Malum sıkıntılı bir dönem yaşıyoruz. Bu sıkıntılı dönemi çağın vebasına yakalanan kişileri kurtarmak için direkt olarak valileri arayan vatandaşlarımız var. Burada siyasilerimizin hiçbir günahı yok. Bunu özellikle belirtmek istiyorum.
Korona virüse yakalanıp sokakta gezen vatandaşlarımızın tespiti halinde gidecekleri yer belli, bu insanlarımız Yurtlara yerleştiriliyor, tabii hemen arkasından valimiz Kemal Çeber in telefonu susmuyor, yurtlardan onları almak için hemen aramaya başlıyorlar.

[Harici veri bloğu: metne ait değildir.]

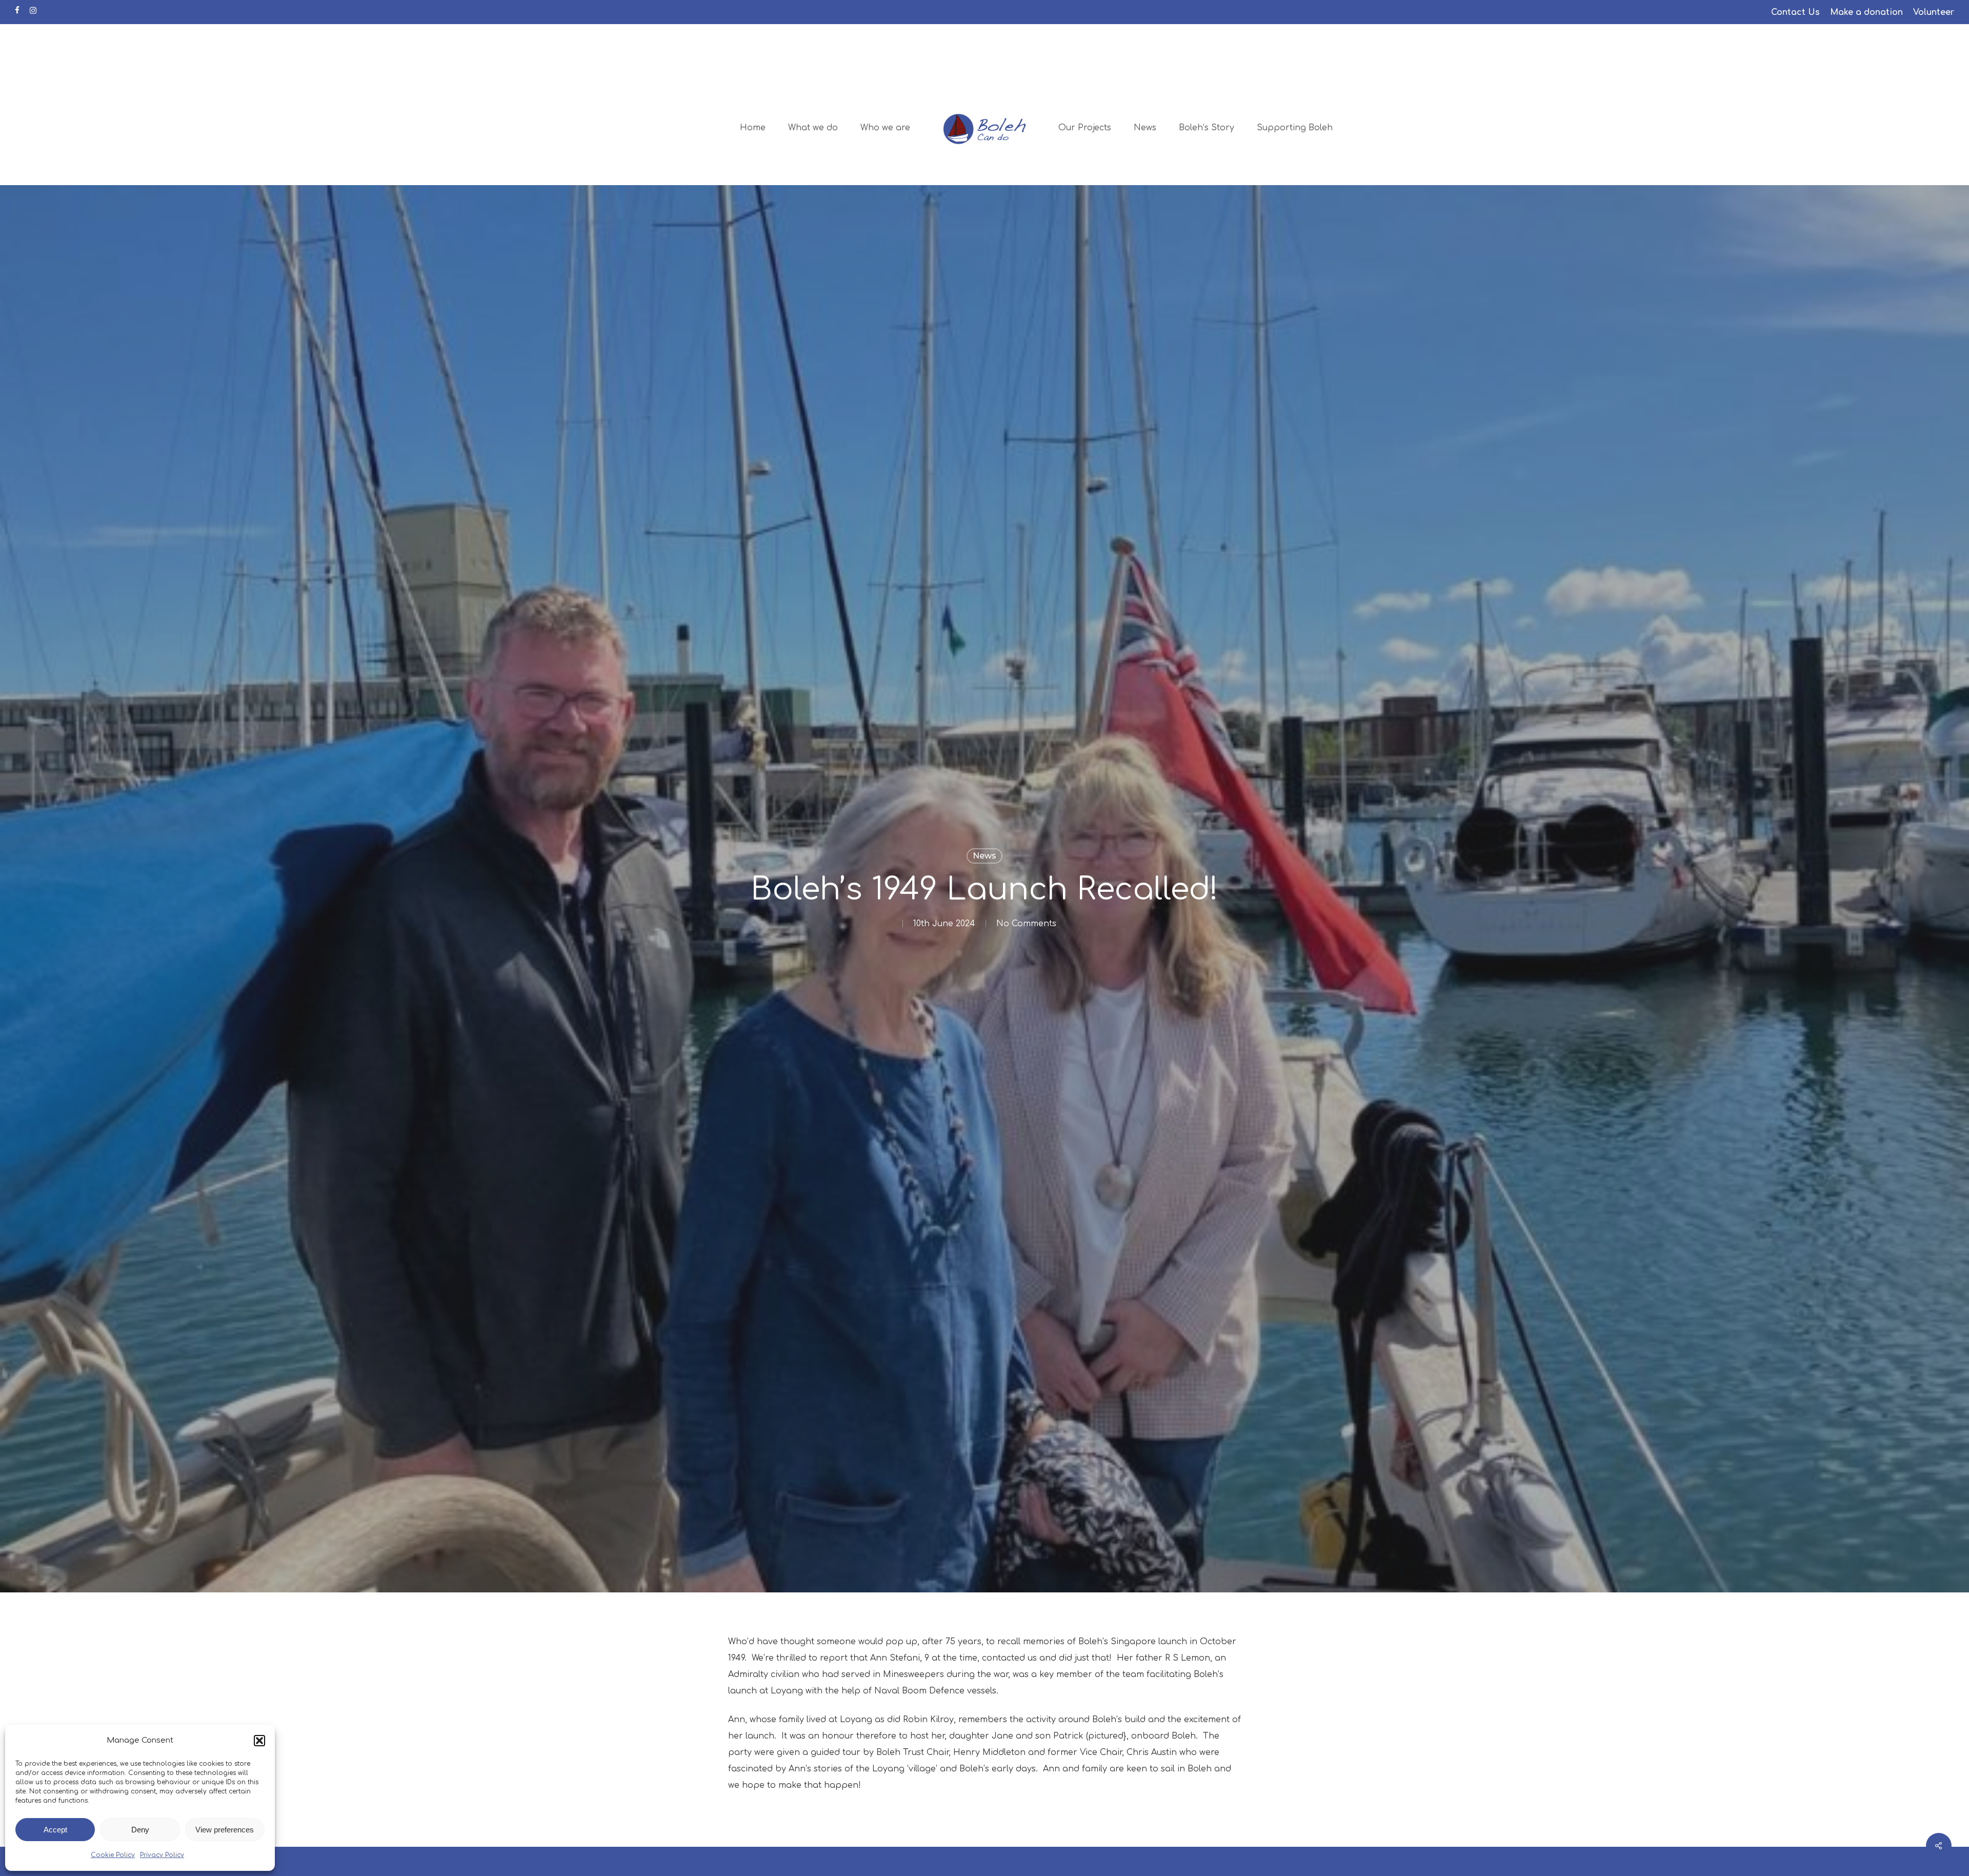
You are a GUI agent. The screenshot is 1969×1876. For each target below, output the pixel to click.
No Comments (1026, 923)
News (984, 856)
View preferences (224, 1829)
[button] (259, 1740)
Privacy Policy (162, 1855)
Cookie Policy (113, 1855)
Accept (55, 1829)
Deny (140, 1829)
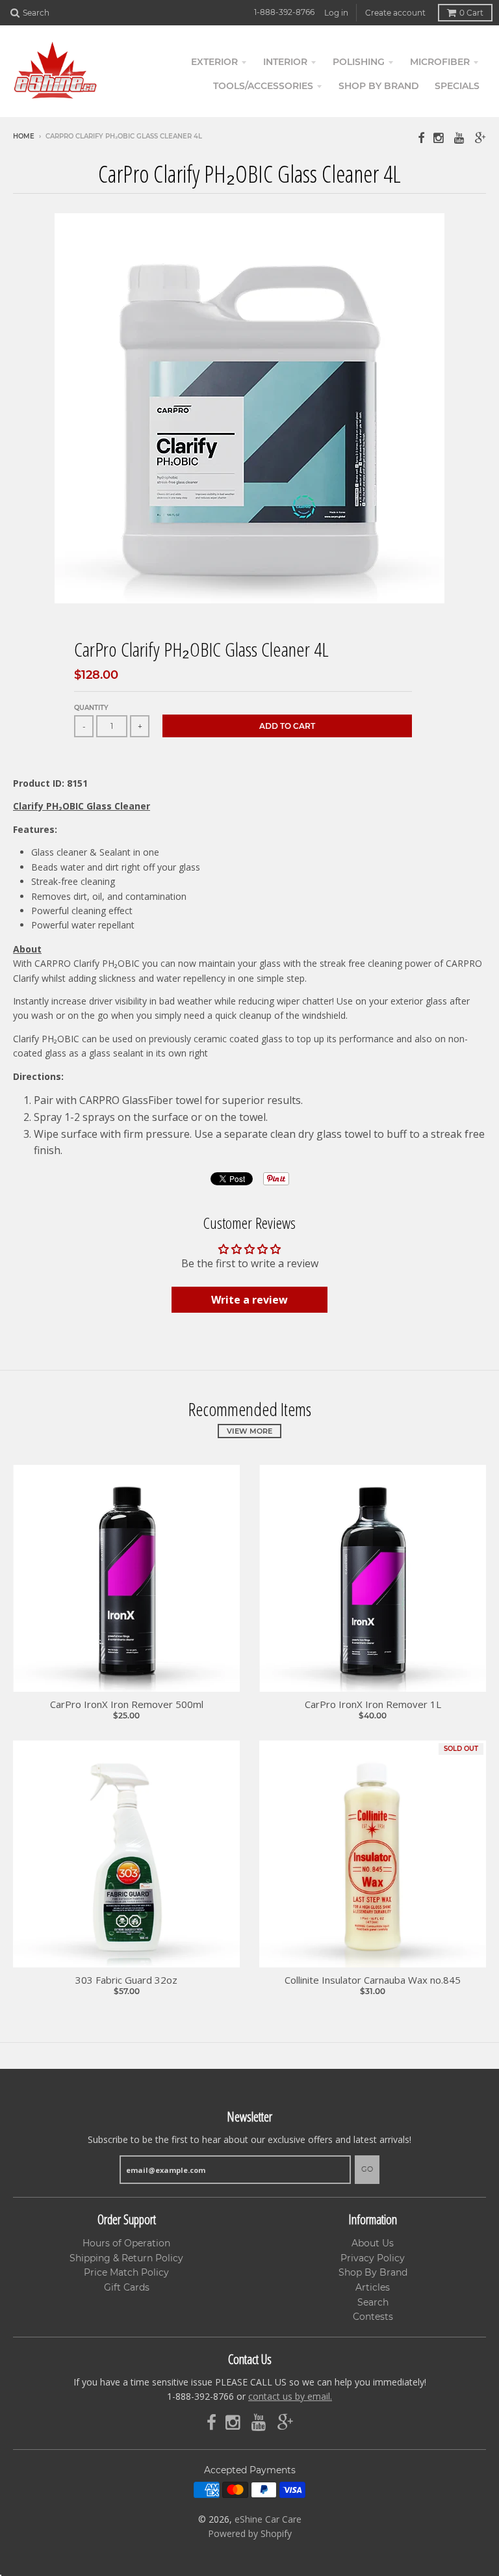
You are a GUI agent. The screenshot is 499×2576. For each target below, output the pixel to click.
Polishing (359, 62)
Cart (471, 13)
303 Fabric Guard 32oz (126, 1980)
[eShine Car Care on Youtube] (460, 137)
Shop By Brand (373, 2272)
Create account (395, 13)
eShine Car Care (268, 2519)
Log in (336, 13)
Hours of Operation (126, 2243)
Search (373, 2302)
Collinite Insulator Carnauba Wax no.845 (373, 1980)
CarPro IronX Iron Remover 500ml (126, 1704)
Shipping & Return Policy (126, 2258)
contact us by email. (290, 2396)
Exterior (214, 62)
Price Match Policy (126, 2272)
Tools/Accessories (263, 86)
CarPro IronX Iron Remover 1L (373, 1704)
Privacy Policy (372, 2258)
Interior (285, 62)
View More (249, 1431)
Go (367, 2169)
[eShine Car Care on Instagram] (439, 137)
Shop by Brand (379, 86)
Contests (373, 2316)
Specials (457, 86)
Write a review (249, 1300)
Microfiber (440, 62)
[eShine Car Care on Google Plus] (480, 137)
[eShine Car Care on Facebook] (421, 137)
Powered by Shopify (250, 2533)
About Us (373, 2243)
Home (23, 136)
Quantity (91, 707)
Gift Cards (126, 2287)
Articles (372, 2287)
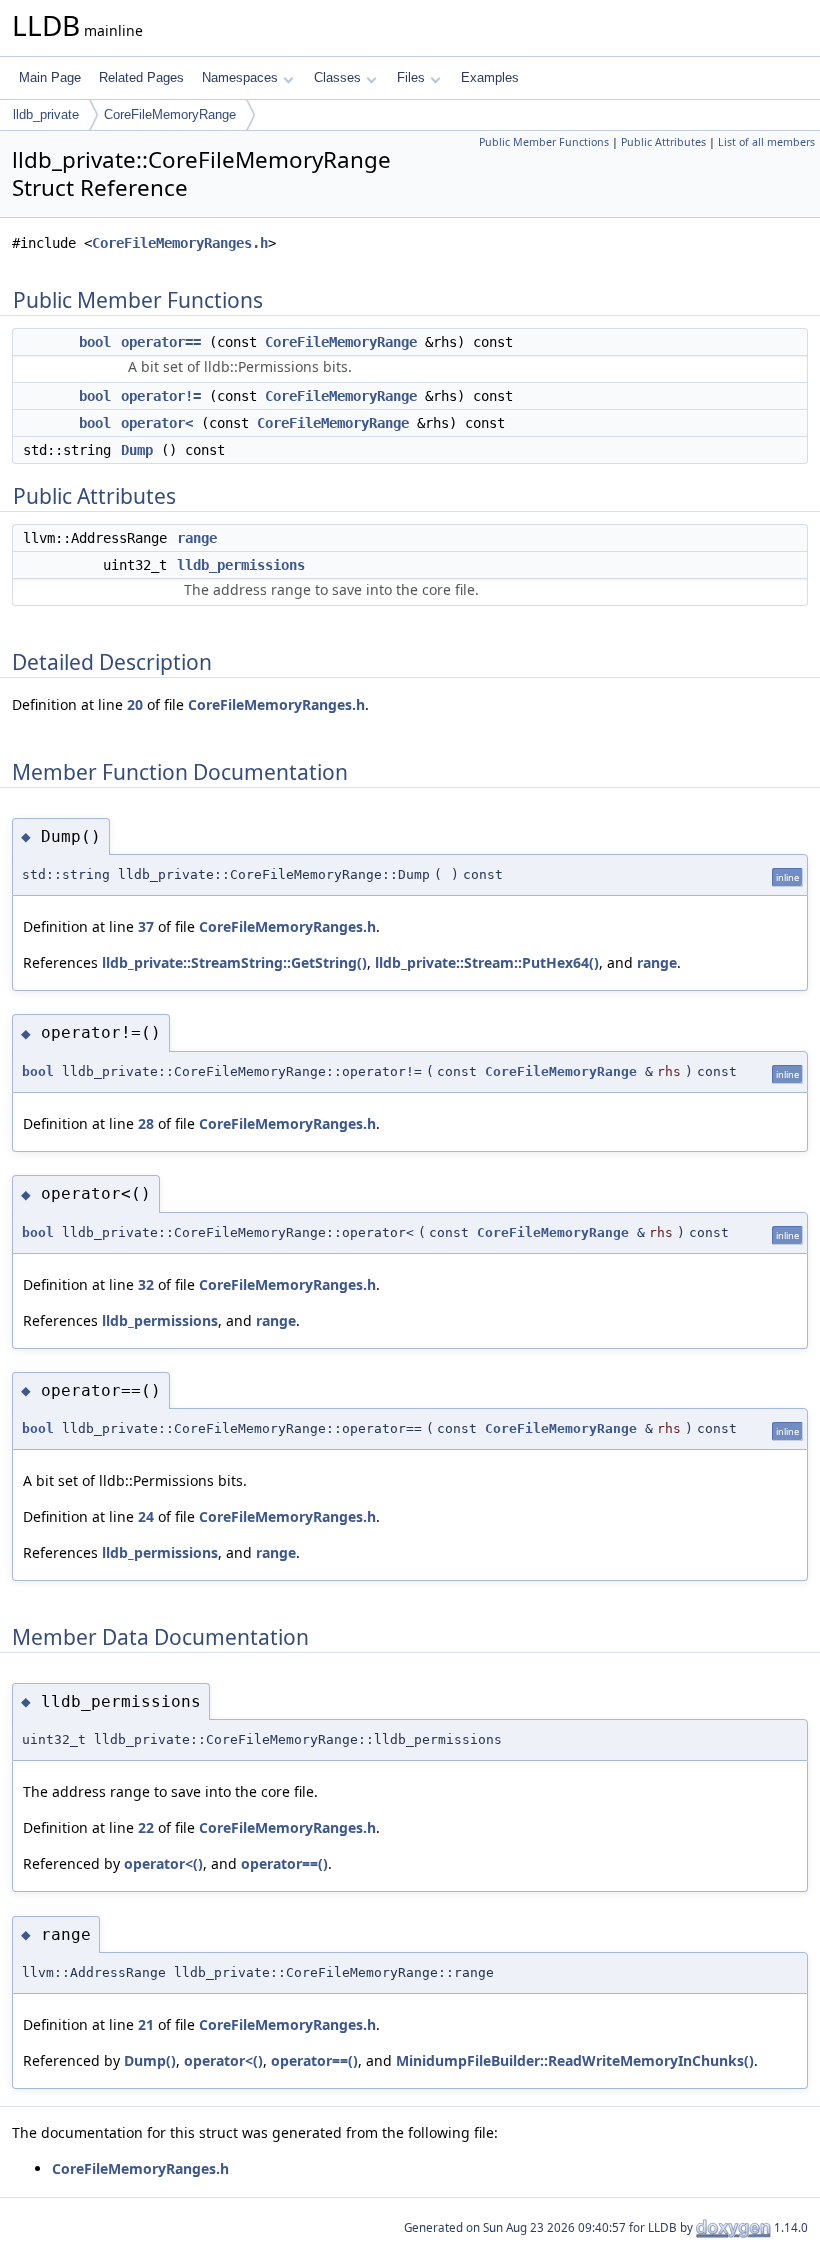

Bunun bir kural olduğu unutulmamalı, çağın vebasına yakalanan insanların sokakta dolaşmalarının ne kadar tehlikeli olduğunu bilmeyen yok, bunu anlatmaya da gerek yok, hele karantina altında ise ve sokağa çıkıyor ise gideceği yer koruma altına alınacağı yurtlar.
Bu bir kural ve bu kuralı kimsenin bozamayacağını herkesin bilmesi gerek, Allah kimseye bu illetle sınav olmayı nasip etmesin. Şartlar sağlıkçılar içinde zor, yakalanan içinde.
Bu bir örnek, sadece bunun için arayanlar ayrı, köy yolu, komşusunu şikayetler ayrı, ineği hasta olan ayrı, tüm sorunlar için veya şikayetler için ilin valisinin rahatsız edilmesini doğru bulmuyorum. İlin valisinin daha önemli işleri var.
Karşımıza vali olarak gördüğümüz insanın kendine özel sorunları, hastalık veya değişik sorunları olabilir, nitekim o da bir insan ve sadece bizimle ilgilenmesini beklememiz doğru değil, onlara halk olarak bizlerin de yardımcı olması gerek, bizler ne kadar yardımcı olursak onların işlerini o kadar hafifletmiş oluruz.
Ama maalesef bizde öyle bir gelenek yok, bizim işimiz görülsün de gerisi önemli değil mantığı ile yürüyoruz.
Dedim ya Hele Rize de vali olmak hiç istemem, hele telefon numaramı birilerine verdiysem, bu numaranın en icra köşeye ulaşacağını da bilmem gerek.
Rizeliler olarak bireysel değil, kitlesel düşünmemiz gerekiyor. Hele bu dönemde çok daha kitlesel düşüncelere sahip olmamız gerek. Hepimizin yöneticilerimize destek olması gerektiğini düşünüyorum. Allah idarecilerimize kolaylıklar versin.